Esto explica por qué la correlación no es causalidad, pero todavía no les he explicado por qué el experimento ayuda a solucionar el problema. La razón es que el agrupamiento aleatorio de los padres para la hora de ayuda nos evita el problema de que no conozcamos si los chicos de cada grupo son de un tipo u otro. Es fácil darse cuenta de que si el número de chicos “de 7” y “de 4”que caen en el grupo tratado es igual que los del grupo de control, la diferencia de medias entre los dos grupos será exactamente de 2. Y también que lo que determina la diferencia de medias entre los grupos es la proporción relativa de chicos “de 7” y “de 4” en cada grupo. Y justamente lo que garantiza la asignación aleatoria a cada grupo es que esa diferencia no será grande. Para hacerlo más visual imaginen que tenemos 40 chicos, 20 de cada tipo, y los ponemos aleatoriamente en un grupo de 20 que recibe ayuda y otro de 20 que no la recibe. Para que el grupo que recibe ayuda tenga una nota media más baja, tendría que haber 17 o más de los “de 4” en el grupo tratado. La probabilidad de que esto pase al azar es del 1,3 por mil si no hice mal los cálculos y no me engaña la tabla binomial.
Espero haberles convencido de que esto de los experimentos aleatorios es una buena idea para conocer el efecto de políticas variadas. Pero además es un buen negocio. Hace unos meses les contaba la enorme diferencia de rentabilidad social de dos intervenciones experimentales de largo plazo en educación aquí y aquí.
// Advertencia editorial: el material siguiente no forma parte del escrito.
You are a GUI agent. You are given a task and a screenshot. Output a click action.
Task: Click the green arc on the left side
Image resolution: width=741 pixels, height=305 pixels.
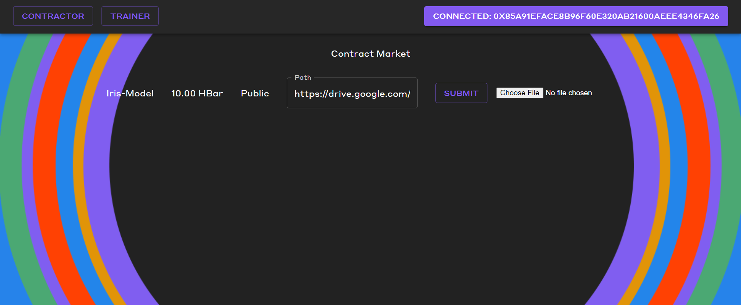point(11,166)
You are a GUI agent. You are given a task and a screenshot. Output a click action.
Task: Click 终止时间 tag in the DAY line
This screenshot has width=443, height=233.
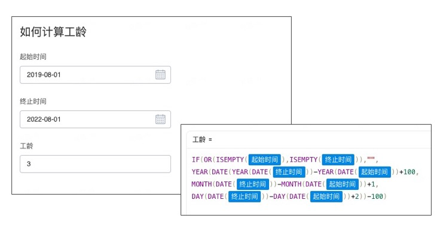click(x=245, y=196)
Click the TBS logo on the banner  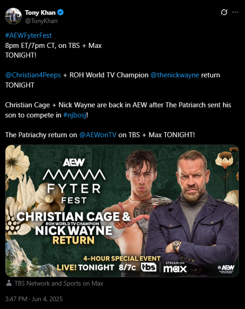pyautogui.click(x=148, y=267)
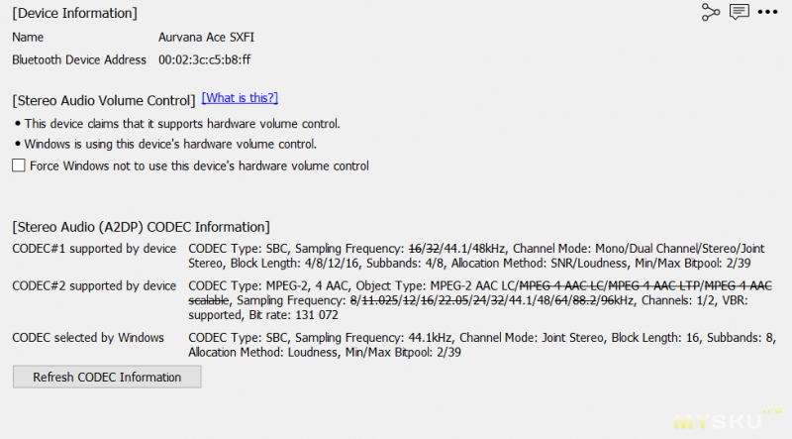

Y es que a todos se nos pueden ocurrir ideas aparentemente magníficas para mejorar la calidad de la enseñanza. Puede ser la beca 6000 andaluza o la beca de mantenimiento del ministerio de educación para evitar el abandono escolar; el bachillerato de excelencia de la Comunidad de Madrid o los desdobles de clases que se han propuesto para fomentar la excelencia. Esto por mencionar dos de los problemas más acuciantes de nuestra enseñanza; el fracaso escolar y la manifiesta falta de excelencia de nuestro sistema. Pero, que yo sepa, ninguno de estos programas se ha introducido con un protocolo experimental. Y aunque uno pueda pensar que el programa Progresa de Méjico o las grammar schools proporcionan motivos para usar estos programas, los experimentos tienen un problema de validez externa fuera de las poblaciones en las que han sido utilizados y es importante experimentar si se usan las políticas en nuevas poblaciones.
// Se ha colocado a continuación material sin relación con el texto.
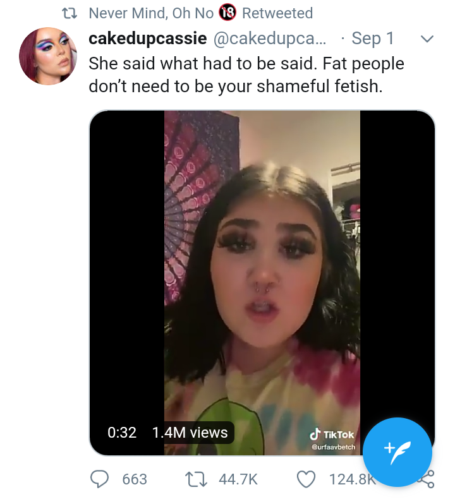
Task: Click the 663 replies count
Action: pyautogui.click(x=134, y=479)
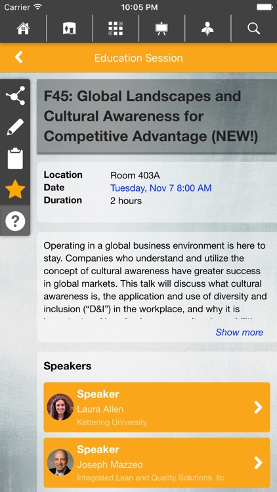
Task: Open the grid menu icon
Action: click(x=116, y=29)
No todo está perdido. Algunos de estos programas pueden evaluarse de forma cuasi-experimental. Por ejemplo, la beca 6000 o la de mantenimiento tienen unos requisitos de renta máxima familiar para poder acogerse a los mismos; de manera similar el ingreso en el bachillerato de excelencia es competitivo. En la medida en que estar justo por encima o por debajo del corte para disfrutar estos programas sea esencialmente aleatorio, tenemos un cuasi-experimento y podemos comparar a los estudiantes que estén muy cerca del corte como si fueran un grupo tratado y uno de control. En ese caso la técnica estadística de regresión de discontinuidad nos permite evaluar las políticas con ciertas garantías. Pero nada es gratis, y si estos programas tienen efectos muy distintos en el estudiante marginal que en otros puntos de la distribución, no habremos aprendido lo suficiente sobre sus efectos. Por tanto, en un contexto de severa limitación de los ingresos públicos sería bueno que aplicáramos los mismos criterios de rigor a la introducción de todo tipo políticas que a la introducción de medicamentos, siguiendo las ideas pioneras de Paul Meier.